2025年に任期満了を迎える村井嘉浩宮城県知事は、時に批判を受けながら5期20年目を迎えました。今思う事、6期目の去就など本音を聞きました。

 記者「失礼します。きょうはよろしくお願いします」
 村井知事「よろしくお願いします。お手柔らかにお願いいたします」
 現在64歳の村井嘉浩知事、2025年は知事として5期20年目の年で11月には任期満了を迎えます。

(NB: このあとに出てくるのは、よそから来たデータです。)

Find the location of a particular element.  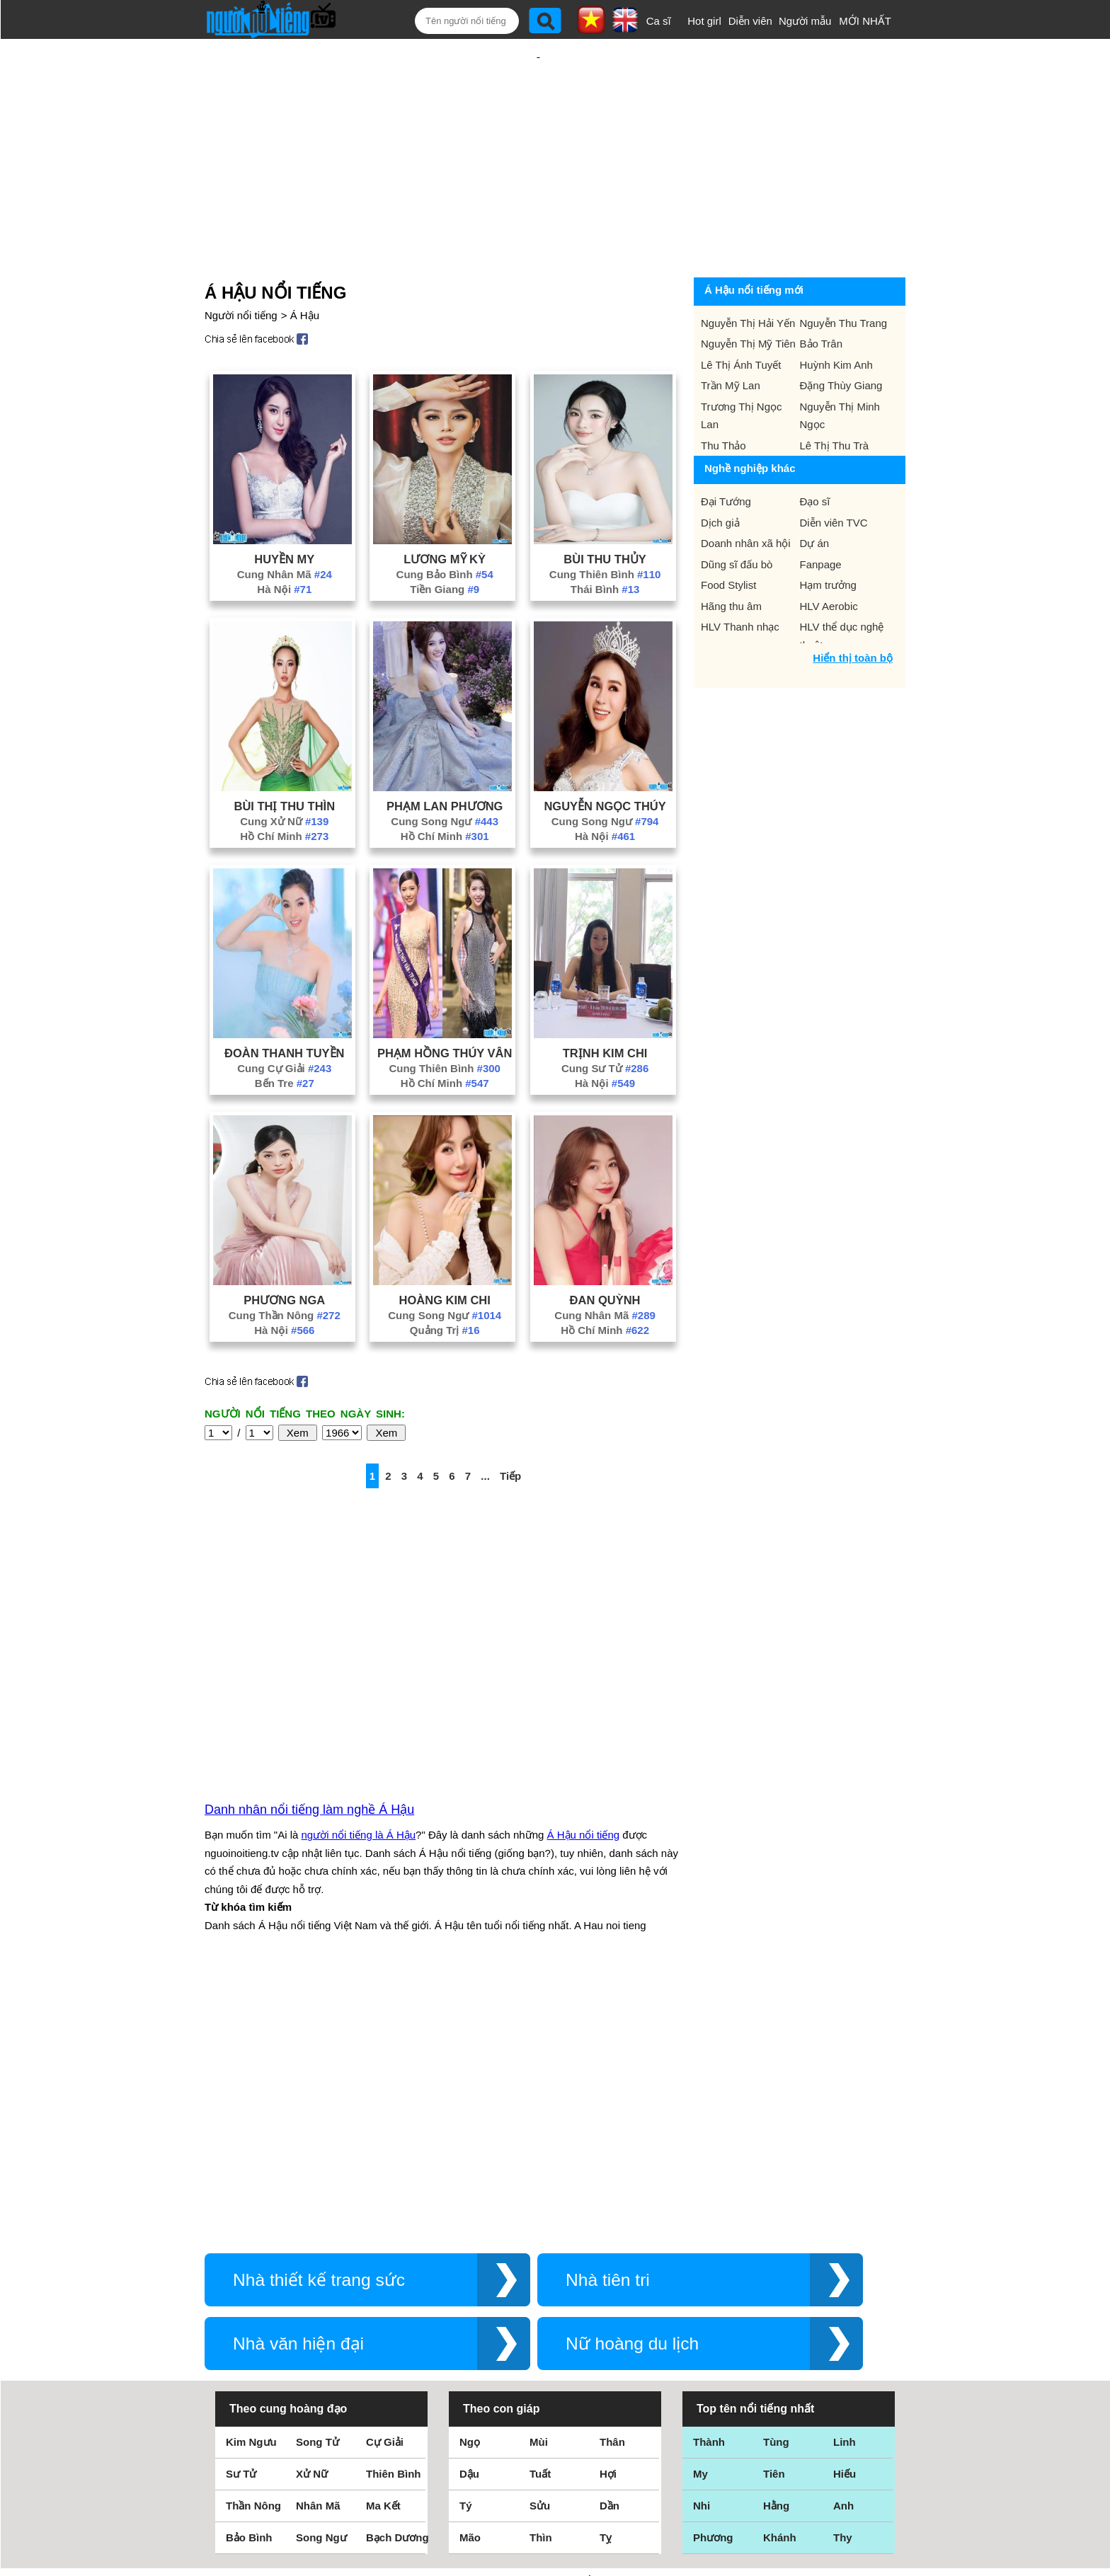

Linh is located at coordinates (844, 2184).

 まず知事としての自己採点を100点満点で聞きました。
 村井知事「クエスチョン。その心はですね、知事になってから言い続けているんですが、私の評価は私が決めることではなく、県民の皆さんが評価すべきことだと思っています。うまくやれたかは分からないですけど、全力でやってきたという自負はありますね」

自己評価は

 宮城県議会議員3期目途中の2005年に知事選に立候補し、初当選した村井知事は就任後みやぎ発展税を導入してトヨタなどの企業誘致を進めたほか、2011年に発生した東日本大震災では災害からの復旧復興にリーダーシップを発揮しました。

 村井知事「(103万円の壁の地方減収で)(国が)補填をするならば当然、恒久的財源、真水で頂くという当然の事だと思っておりまして」
 2023年には全国知事会の会長に就任し、全国の知事の代表として国に要望を行うなど活動の幅を広げています。

 多忙を極める村井知事。この日の昼食として秘書が持ってきたのは、バナナとプロテイン飲料です。
 記者「バナナだけなんですね」
 村井知事「私ね、胃腸が強くないので、お腹痛くなるんですよね。たくさん食べると。朝食はかなり食べるんですよ。きょうも相当食べたんですけど、昼はだいたいこんな感じ」
 昼食にかける時間は5分ほどです。昼休みに打ち合わせが入ることも多いといい、限られた時間の中で知事と知事会長の2つの仕事をこなします。

 村井知事が5期目の公約に掲げ推し進めてきたのが、仙台医療圏の4病院再編計画です。
 村井知事「私は宮城県民の中で一番、将来に憂いを持たなければいけない立場の人間ですよね。今、仙台市は病院が多すぎてベッドが多すぎるんです。一部の病院を除いて、どの病院も経営赤字なんです。ただ、これを富谷市だとか名取市に持っていくことで、存続させることができるということです」

 この計画をめぐっては、村井知事の進め方が説明不足や強引だとして批判を受けることも多くありました。
 村井知事「これを止めることは当然、何の根拠もありませんからできない。私がやったことに対して止めることができるのは県議会だけ」

 仙台赤十字病院と宮城県立がんセンターは統合して名取市に移転することで合意しましたが、宮城県立精神医療センターと東北労災病院は合築して富谷市に移転するのを断念。まだ先は見通せない状況が続いています。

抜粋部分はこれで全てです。